*** RECORDS FOR THIS TASK ***
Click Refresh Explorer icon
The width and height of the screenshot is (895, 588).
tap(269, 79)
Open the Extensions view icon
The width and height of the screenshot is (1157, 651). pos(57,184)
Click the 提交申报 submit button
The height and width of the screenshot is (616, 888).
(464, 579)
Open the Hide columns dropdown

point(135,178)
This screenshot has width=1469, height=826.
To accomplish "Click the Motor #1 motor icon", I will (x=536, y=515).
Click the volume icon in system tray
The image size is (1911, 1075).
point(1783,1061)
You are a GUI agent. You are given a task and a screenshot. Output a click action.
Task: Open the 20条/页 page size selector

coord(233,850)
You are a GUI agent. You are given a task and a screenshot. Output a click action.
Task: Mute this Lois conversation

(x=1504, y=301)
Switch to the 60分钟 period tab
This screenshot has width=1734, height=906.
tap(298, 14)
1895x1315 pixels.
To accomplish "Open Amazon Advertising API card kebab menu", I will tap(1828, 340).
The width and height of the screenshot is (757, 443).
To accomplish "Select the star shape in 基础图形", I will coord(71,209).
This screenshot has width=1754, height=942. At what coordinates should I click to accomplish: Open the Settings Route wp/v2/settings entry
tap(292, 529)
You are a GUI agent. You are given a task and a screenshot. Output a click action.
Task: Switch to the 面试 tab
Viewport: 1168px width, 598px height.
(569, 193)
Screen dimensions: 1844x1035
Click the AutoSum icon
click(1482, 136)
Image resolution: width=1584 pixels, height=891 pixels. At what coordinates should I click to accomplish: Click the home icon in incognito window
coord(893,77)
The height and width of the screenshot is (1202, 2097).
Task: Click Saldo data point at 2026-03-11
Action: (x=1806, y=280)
*** End of RECORDS FOR THIS TASK ***
ABOUT THIS EXERCISE »
The answer must be an exact reproduction of all the records.

OUTPUT »
Click Refresh Explorer icon
The width and height of the screenshot is (895, 588).
tap(269, 79)
Open the Extensions view icon
The width and height of the screenshot is (1157, 651). pos(57,184)
Click the 提交申报 submit button
The height and width of the screenshot is (616, 888).
(464, 579)
Open the Hide columns dropdown

point(135,178)
This screenshot has width=1469, height=826.
To accomplish "Click the Motor #1 motor icon", I will (x=536, y=515).
Click the volume icon in system tray
The image size is (1911, 1075).
point(1783,1061)
You are a GUI agent. You are given a task and a screenshot. Output a click action.
Task: Open the 20条/页 page size selector

coord(233,850)
You are a GUI agent. You are given a task and a screenshot. Output a click action.
Task: Mute this Lois conversation

(x=1504, y=301)
Switch to the 60分钟 period tab
This screenshot has width=1734, height=906.
tap(298, 14)
1895x1315 pixels.
To accomplish "Open Amazon Advertising API card kebab menu", I will tap(1828, 340).
The width and height of the screenshot is (757, 443).
To accomplish "Select the star shape in 基础图形", I will coord(71,209).
This screenshot has width=1754, height=942. At what coordinates should I click to accomplish: Open the Settings Route wp/v2/settings entry
tap(292, 529)
You are a GUI agent. You are given a task and a screenshot. Output a click action.
Task: Switch to the 面试 tab
Viewport: 1168px width, 598px height.
(569, 193)
Screen dimensions: 1844x1035
Click the AutoSum icon
click(1482, 136)
Image resolution: width=1584 pixels, height=891 pixels. At what coordinates should I click to accomplish: Click the home icon in incognito window
coord(893,77)
The height and width of the screenshot is (1202, 2097).
Task: Click Saldo data point at 2026-03-11
Action: (x=1806, y=280)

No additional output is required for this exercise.